STORED DATA:

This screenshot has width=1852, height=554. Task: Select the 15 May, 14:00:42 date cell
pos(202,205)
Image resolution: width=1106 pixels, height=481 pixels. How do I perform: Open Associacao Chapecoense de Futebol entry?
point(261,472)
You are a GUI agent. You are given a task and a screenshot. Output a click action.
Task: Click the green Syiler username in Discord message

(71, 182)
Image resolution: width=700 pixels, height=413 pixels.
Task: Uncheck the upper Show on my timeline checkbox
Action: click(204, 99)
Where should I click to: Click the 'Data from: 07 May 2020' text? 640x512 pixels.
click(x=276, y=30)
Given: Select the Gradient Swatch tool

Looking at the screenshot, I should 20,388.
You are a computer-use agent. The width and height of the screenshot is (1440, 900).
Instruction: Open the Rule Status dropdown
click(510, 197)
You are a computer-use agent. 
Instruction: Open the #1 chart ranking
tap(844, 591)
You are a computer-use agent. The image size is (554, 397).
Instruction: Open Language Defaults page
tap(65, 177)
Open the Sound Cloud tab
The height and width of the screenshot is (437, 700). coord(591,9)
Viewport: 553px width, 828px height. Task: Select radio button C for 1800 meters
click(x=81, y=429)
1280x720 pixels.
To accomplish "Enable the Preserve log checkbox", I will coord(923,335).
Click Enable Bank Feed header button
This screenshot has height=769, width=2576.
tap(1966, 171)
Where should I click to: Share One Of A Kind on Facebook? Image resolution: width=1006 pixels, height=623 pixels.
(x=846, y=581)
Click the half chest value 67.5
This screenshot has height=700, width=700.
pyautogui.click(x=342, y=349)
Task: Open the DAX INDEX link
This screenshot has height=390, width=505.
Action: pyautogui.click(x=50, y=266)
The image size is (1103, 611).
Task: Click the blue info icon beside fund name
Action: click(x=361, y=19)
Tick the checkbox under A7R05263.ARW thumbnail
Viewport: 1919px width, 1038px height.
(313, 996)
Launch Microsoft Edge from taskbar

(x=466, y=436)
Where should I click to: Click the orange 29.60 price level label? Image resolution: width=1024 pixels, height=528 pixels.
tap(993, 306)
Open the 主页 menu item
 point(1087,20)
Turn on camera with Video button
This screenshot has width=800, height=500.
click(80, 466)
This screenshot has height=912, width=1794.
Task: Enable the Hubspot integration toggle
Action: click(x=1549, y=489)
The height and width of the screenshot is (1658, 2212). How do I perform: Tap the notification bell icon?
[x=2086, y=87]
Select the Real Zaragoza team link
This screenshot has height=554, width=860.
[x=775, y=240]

ASSIGNED TASK:
Word for word, write out every record in the listing.

PROBLEM SOLUTION:
This screenshot has width=1852, height=554. Task: Select the 15 May, 14:00:42 date cell
pos(202,205)
Image resolution: width=1106 pixels, height=481 pixels. How do I perform: Open Associacao Chapecoense de Futebol entry?
point(261,472)
You are a GUI agent. You are given a task and a screenshot. Output a click action.
Task: Click the green Syiler username in Discord message

(71, 182)
Image resolution: width=700 pixels, height=413 pixels.
Task: Uncheck the upper Show on my timeline checkbox
Action: click(204, 99)
Where should I click to: Click the 'Data from: 07 May 2020' text? 640x512 pixels.
click(x=276, y=30)
Given: Select the Gradient Swatch tool

Looking at the screenshot, I should 20,388.
You are a computer-use agent. The width and height of the screenshot is (1440, 900).
Instruction: Open the Rule Status dropdown
click(510, 197)
You are a computer-use agent. 
Instruction: Open the #1 chart ranking
tap(844, 591)
You are a computer-use agent. The image size is (554, 397).
Instruction: Open Language Defaults page
tap(65, 177)
Open the Sound Cloud tab
The height and width of the screenshot is (437, 700). coord(591,9)
Viewport: 553px width, 828px height. Task: Select radio button C for 1800 meters
click(x=81, y=429)
1280x720 pixels.
To accomplish "Enable the Preserve log checkbox", I will coord(923,335).
Click Enable Bank Feed header button
This screenshot has height=769, width=2576.
tap(1966, 171)
Where should I click to: Share One Of A Kind on Facebook? Image resolution: width=1006 pixels, height=623 pixels.
(x=846, y=581)
Click the half chest value 67.5
This screenshot has height=700, width=700.
pyautogui.click(x=342, y=349)
Task: Open the DAX INDEX link
This screenshot has height=390, width=505.
Action: pyautogui.click(x=50, y=266)
The image size is (1103, 611).
Task: Click the blue info icon beside fund name
Action: click(x=361, y=19)
Tick the checkbox under A7R05263.ARW thumbnail
Viewport: 1919px width, 1038px height.
(313, 996)
Launch Microsoft Edge from taskbar

(x=466, y=436)
Where should I click to: Click the orange 29.60 price level label? Image resolution: width=1024 pixels, height=528 pixels.
tap(993, 306)
Open the 主页 menu item
 point(1087,20)
Turn on camera with Video button
This screenshot has width=800, height=500.
click(80, 466)
This screenshot has height=912, width=1794.
Task: Enable the Hubspot integration toggle
Action: click(x=1549, y=489)
The height and width of the screenshot is (1658, 2212). How do I perform: Tap the notification bell icon?
[x=2086, y=87]
Select the Real Zaragoza team link
This screenshot has height=554, width=860.
[x=775, y=240]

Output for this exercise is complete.